▶ Data supplied:
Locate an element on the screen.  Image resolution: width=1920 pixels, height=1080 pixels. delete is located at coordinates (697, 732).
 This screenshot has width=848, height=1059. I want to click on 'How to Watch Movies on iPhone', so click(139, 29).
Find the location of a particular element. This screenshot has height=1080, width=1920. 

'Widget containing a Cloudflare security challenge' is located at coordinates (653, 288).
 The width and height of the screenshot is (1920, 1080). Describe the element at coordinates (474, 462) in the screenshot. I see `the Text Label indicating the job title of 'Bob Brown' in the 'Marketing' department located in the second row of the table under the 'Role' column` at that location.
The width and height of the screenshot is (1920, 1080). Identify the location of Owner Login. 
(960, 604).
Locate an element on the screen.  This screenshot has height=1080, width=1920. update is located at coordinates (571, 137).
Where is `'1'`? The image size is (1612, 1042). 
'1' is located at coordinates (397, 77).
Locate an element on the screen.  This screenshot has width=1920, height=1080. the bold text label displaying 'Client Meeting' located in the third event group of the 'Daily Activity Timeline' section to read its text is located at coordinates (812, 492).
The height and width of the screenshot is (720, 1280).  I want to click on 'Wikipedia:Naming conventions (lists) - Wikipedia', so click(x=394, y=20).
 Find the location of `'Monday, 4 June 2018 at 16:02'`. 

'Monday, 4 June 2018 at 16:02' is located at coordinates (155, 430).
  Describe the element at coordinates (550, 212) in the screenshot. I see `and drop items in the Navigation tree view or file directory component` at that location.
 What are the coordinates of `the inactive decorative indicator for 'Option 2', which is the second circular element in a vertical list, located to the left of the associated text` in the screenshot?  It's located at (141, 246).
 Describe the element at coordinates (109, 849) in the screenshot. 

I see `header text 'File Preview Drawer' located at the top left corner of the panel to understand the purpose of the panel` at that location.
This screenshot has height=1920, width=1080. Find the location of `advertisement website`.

▶ Written problem: Rewrite all of the material above as a numbered list with one line per item, and leave out the blank lines.

▶ Answer to the task:
1. Locate an element on the screen.  Image resolution: width=1920 pixels, height=1080 pixels. delete is located at coordinates (697, 732).
2.  This screenshot has width=848, height=1059. I want to click on 'How to Watch Movies on iPhone', so click(139, 29).
3. Find the location of a particular element. This screenshot has height=1080, width=1920. 
4. 'Widget containing a Cloudflare security challenge' is located at coordinates (653, 288).
5.  The width and height of the screenshot is (1920, 1080). Describe the element at coordinates (474, 462) in the screenshot. I see `the Text Label indicating the job title of 'Bob Brown' in the 'Marketing' department located in the second row of the table under the 'Role' column` at that location.
6. The width and height of the screenshot is (1920, 1080). Identify the location of Owner Login. 
7. (960, 604).
8. Locate an element on the screen.  This screenshot has height=1080, width=1920. update is located at coordinates (571, 137).
9. Where is `'1'`? The image size is (1612, 1042). 
10. '1' is located at coordinates (397, 77).
11. Locate an element on the screen.  This screenshot has width=1920, height=1080. the bold text label displaying 'Client Meeting' located in the third event group of the 'Daily Activity Timeline' section to read its text is located at coordinates (812, 492).
12. The height and width of the screenshot is (720, 1280).  I want to click on 'Wikipedia:Naming conventions (lists) - Wikipedia', so click(x=394, y=20).
13.  Find the location of `'Monday, 4 June 2018 at 16:02'`. 
14. 'Monday, 4 June 2018 at 16:02' is located at coordinates (155, 430).
15.   Describe the element at coordinates (550, 212) in the screenshot. I see `and drop items in the Navigation tree view or file directory component` at that location.
16.  What are the coordinates of `the inactive decorative indicator for 'Option 2', which is the second circular element in a vertical list, located to the left of the associated text` in the screenshot?  It's located at (141, 246).
17.  Describe the element at coordinates (109, 849) in the screenshot. 
18. I see `header text 'File Preview Drawer' located at the top left corner of the panel to understand the purpose of the panel` at that location.
19. This screenshot has height=1920, width=1080. Find the location of `advertisement website`.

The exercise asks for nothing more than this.